(Target position listing)
'''
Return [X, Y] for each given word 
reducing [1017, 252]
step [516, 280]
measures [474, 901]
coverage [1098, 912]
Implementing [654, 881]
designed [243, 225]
'''
Rewrite every line of the listing above, including the request lines, and scale each coordinate in the answers by 1.6, rounding to the nearest whole number with halves rounded up.

### Answer to the exercise
Return [X, Y] for each given word 
reducing [1627, 403]
step [826, 448]
measures [758, 1442]
coverage [1757, 1459]
Implementing [1046, 1410]
designed [389, 360]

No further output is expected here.